When couples decide to separate and divorce, there are many issues to be dealt with. One of these issues is how to deal with the property and debts of the relationship.
In Alberta, the legislation that deals with this for married persons is the Matrimonial Property Act. The basic scheme involves determining the value of all property and debts, and then dividing it between the spouses. Most property acquired during the marriage is divided equally, (There are some exceptions, to be dealt with in another post.)
There is a simple process that we use to plan for the equal distribution of matrimonial property. It has four basic steps:
- Inventory. You start by making a list of all of the property and debts involved. The assets include real property (your home), vehicles, bank accounts and investments, RRSPs, pensions and the like. A business (whether a sole proprietorship, a partnership or a shares in business corporation) is also an asset. The debts include mortgages, line of credit, vehicle loans and so on. This first step is important, but not usually difficult.
- Valuation. The next step is to take each item in the inventory and assign a value to it. This step is important because when all of the values of the assets and debts are sorted out, we can then know the “net” value of the property (assets minus the debts) to be equally divided. Some values will be known (for example, a savings account balance or the balance owing on a mortgage). Some values may have to be determined, such as the value of a home or of a business owned by one of the spouses. When the spouses cannot agree on the value to be assigned to a particular item, valuation by a disinterested third party with some relevant expertise is the best option. Of course, there will be some expense involved in getting a valuation.
- Allocation. The next step in the process of matrimonial property division is to decide what to do with each asset and debt. There are two parts to this step. First, you need to decide whether an asset that physically exists (such as a the home or a vehicle) will be distributed as it is (“in kind”) or whether it will be sold and converted into cash. Second, you need to decide who gets which assets and debts by allocating them to one spouse or the other. This includes assets that have been sold. There may be a good reason to sell an asset and equally divide the proceeds of sale, but (contrary to the common misconception) it is not necessary (or desirable) to do this for every asset. This part of the process allows for the most creativity by the spouses, and increases the potential for a “win-win” result: both spouses may be able to walk away with the mixture of assets and debts that is most beneficial for their future plans.
- Equalization. Once you have done the allocation of the property and debts, you need to equalize any imbalance between the net amounts that each spouse receives from the allocation. Each spouse is entitled to 50% of the net value of the property as a whole.
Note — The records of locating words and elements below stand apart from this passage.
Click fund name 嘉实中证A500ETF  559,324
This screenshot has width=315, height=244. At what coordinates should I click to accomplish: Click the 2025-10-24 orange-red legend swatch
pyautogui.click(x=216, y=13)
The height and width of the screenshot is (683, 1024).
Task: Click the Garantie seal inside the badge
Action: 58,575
Therefore, if one spouse gets more than half of the net value of the property in the allocation process, then that spouse has more than he or she is entitled to. The fix is a cash payment from the spouse who got more to the spouse who received less, in an amount to equalize them. Here is a simple illustration. If the net value of the matrimonial property is $800,000 in total, then each spouse is entitled to $400,000. If the wife receives net property worth $600,000 and the husband receives net property worth $200,000 when allocating the assets and debt, then the wife will need to pay an equalization payment of $200,000 to the husband so that they both end up with their equal shares.
Overall, it has been our experience at Patriot Law that taking a methodical approach to the division of matrimonial property makes the process easier to understand and to simpler to resolve.